Gestern war ich mit Schiegermama wieder zum Arzt. In die Goroto-Psychiatrie, scheckliches Wort. GsD weiss sie nicht mehr, wo wir da hingehen. Wir gehen halt zum Arzt, um nachzusehen, ob alles in Ordnung ist. Wir mussten ein bisschen warten. Auf einem Tischchen lag diverses Info-Material. Sie griff danach, um darin zu blättern. Als ich hinsah, was sie liest, blieb mir beinah das Herz stehen. Auf allen Blättern stand gross und fett: Demenz / Alzheimer. Ein gesunder Mensch hätte sofort mitbekommen, wo wir da sitzen. Ihr Kommentar: "Demenz, das ist schlimm. Gut, dass ich so gesund bin." Ich hab ihr nicht wiedersprochen.

Ein älteres Ehepaar kam hinzu und setzte sich auf die Stühle neben uns. Sie hat sie genau beobachtet. Als die Beiden zur Anmeldung gingen, sagte sie zu mir: "Die Frau hat bestimmt Alzheimer. Die sieht so verwirrt aus." Irgendwie macht mich das verückt. Sie merkt nicht, dass sie selber zu dem Kreis gehört.
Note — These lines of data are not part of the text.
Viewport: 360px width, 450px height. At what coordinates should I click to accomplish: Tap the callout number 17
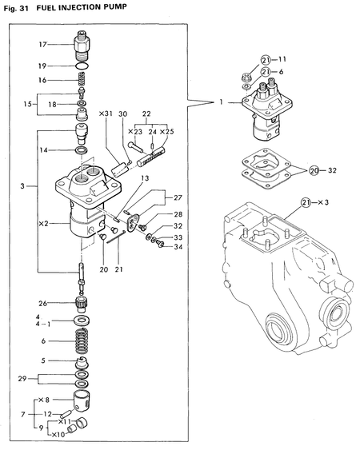[x=43, y=44]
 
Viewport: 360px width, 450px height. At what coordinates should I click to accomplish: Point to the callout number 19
[x=43, y=66]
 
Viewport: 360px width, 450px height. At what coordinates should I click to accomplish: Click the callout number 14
[x=44, y=149]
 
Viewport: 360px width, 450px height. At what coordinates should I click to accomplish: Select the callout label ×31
[x=106, y=113]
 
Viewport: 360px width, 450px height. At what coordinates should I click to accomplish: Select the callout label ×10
[x=57, y=435]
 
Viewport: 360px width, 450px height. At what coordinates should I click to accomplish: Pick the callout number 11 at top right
[x=282, y=59]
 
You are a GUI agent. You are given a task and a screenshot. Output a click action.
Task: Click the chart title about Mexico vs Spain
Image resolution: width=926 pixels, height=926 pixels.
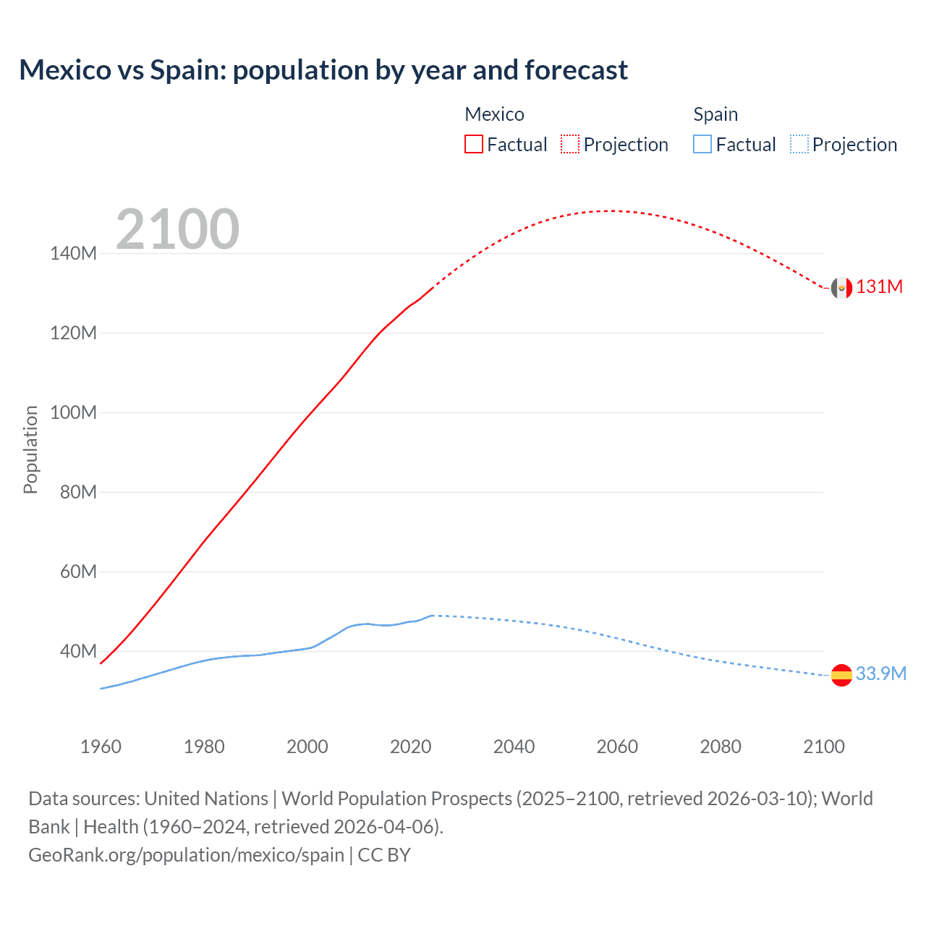pos(323,70)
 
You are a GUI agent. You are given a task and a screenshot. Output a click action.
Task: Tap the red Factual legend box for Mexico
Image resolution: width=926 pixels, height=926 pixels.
pos(474,144)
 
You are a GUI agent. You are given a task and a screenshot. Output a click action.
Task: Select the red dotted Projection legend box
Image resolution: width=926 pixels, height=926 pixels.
pos(570,144)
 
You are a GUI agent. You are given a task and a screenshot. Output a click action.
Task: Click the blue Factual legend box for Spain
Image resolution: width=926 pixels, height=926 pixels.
pos(702,144)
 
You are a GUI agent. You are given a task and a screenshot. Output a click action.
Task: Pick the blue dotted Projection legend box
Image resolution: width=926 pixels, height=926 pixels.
pos(799,144)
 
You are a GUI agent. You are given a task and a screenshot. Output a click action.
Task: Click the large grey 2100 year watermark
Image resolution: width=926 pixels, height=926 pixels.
pos(177,229)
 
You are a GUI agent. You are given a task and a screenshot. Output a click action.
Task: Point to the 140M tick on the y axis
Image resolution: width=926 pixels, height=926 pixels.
pos(73,253)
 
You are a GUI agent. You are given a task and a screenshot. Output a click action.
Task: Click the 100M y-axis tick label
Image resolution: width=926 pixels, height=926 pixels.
pos(73,412)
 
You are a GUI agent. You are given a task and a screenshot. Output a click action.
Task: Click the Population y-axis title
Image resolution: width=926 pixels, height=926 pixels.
pos(30,449)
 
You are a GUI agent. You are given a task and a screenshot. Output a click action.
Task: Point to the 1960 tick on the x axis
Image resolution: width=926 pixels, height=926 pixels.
pos(101,747)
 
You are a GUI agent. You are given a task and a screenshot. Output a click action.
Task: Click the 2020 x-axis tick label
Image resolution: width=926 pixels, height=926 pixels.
pos(410,747)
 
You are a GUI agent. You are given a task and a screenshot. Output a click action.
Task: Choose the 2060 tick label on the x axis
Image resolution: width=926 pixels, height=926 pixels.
pos(617,747)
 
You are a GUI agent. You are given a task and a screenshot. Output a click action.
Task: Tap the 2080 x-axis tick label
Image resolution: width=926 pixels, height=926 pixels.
pos(721,747)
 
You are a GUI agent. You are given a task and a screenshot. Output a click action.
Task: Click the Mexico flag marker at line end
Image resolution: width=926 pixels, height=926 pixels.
pos(841,288)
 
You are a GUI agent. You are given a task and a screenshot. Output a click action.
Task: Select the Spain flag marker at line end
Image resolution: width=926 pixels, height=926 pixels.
pos(841,675)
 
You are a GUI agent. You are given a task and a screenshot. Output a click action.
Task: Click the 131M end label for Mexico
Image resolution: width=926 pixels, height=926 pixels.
pos(880,287)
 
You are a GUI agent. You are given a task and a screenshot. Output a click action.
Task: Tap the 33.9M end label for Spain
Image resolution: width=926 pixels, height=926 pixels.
pos(881,674)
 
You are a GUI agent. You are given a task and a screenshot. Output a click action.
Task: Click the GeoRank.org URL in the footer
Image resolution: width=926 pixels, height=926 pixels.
pos(186,855)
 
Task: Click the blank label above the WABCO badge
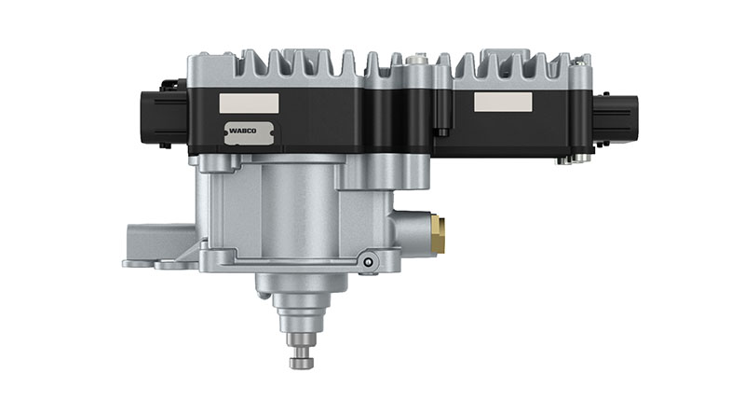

Unsere Ärztin, die uns gerade mal ein paar Minuten vorher begrüsst hat, erkennt sie nicht mehr, als wir bei ihr im Büro sitzen.

Heute Morgen war die Putzfrau bei ihr. Kein Eimer, kein Wischtuch, kein Schrubber, nix ist auf Anhieb zu finden, alles ist in ihrer Wohnung und im Keller verteilt. Warum? Keine Ahnung, sie putzt ja nicht mehr. Frühstück? Sie hatte keinen Hunger, sagt sie. Dann verdrückt sie 3 Scheiben Brot. Die Butter millimeterdick. Vorgestern brachte ich ihr das Mittagessen runter und sie setzte sich zum Essen. Ne Stunde später geh ich wieder urnter, das Essen steht unberührt auf dem Tisch. "Ich hab keinen Hunger gehabt". Es ist auch da soweit. Sie vergisst, was Hunger ist.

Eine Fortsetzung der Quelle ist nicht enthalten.